### Exercise objective
Below are entries. Reproduce exactly the lines between the line holding "Delivery options (556, 705)" and the line holding "Email (38, 305)", inclusive, and only those.

:: Excerpted data ::

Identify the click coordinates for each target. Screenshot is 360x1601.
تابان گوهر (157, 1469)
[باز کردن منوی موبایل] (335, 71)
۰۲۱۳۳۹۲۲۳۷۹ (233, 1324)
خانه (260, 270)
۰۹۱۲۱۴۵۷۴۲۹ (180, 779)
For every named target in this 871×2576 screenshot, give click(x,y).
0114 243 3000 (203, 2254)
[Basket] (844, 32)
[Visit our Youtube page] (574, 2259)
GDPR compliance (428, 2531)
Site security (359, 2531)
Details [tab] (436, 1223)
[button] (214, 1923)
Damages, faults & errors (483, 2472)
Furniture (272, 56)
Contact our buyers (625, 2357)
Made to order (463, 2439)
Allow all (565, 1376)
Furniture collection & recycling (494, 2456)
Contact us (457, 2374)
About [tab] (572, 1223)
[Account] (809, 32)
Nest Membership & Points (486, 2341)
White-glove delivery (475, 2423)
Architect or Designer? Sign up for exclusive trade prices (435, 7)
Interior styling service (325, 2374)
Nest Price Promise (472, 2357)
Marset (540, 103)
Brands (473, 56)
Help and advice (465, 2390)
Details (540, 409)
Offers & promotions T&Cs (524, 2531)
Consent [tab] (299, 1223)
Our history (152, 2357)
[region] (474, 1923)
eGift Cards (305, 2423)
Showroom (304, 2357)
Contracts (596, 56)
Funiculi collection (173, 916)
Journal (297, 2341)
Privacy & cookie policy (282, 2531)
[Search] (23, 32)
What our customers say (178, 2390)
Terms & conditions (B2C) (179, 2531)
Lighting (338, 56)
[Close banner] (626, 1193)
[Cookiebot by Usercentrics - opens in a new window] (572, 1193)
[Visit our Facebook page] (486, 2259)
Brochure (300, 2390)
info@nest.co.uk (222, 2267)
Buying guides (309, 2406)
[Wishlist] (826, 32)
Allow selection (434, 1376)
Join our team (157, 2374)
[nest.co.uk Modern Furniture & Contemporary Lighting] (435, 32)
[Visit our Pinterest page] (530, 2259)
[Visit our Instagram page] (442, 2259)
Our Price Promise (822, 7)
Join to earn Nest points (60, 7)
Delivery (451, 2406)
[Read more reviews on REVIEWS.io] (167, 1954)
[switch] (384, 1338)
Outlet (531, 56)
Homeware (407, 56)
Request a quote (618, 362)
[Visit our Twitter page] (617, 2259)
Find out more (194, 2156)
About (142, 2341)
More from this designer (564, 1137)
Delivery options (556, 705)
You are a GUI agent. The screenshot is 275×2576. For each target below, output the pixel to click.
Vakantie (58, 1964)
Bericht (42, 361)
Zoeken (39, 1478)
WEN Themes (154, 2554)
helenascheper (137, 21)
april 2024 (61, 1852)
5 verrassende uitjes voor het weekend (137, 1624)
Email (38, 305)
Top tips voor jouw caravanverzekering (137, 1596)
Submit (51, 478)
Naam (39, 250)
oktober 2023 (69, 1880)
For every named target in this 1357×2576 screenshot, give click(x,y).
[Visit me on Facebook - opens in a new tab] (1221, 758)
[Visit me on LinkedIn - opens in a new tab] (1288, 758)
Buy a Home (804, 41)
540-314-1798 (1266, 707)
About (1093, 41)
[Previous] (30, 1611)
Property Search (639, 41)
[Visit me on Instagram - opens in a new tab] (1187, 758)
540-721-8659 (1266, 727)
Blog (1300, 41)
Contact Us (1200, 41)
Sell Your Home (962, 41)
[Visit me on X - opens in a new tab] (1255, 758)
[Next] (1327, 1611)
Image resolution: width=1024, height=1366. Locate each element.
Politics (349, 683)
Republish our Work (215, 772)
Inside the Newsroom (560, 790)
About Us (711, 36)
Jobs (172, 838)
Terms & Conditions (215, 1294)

:::

### Result
Delivery options (556, 705)
You are a GUI agent. The screenshot is 275×2576. For each target below, output the pixel to click.
Vakantie (58, 1964)
Bericht (42, 361)
Zoeken (39, 1478)
WEN Themes (154, 2554)
helenascheper (137, 21)
april 2024 (61, 1852)
5 verrassende uitjes voor het weekend (137, 1624)
Email (38, 305)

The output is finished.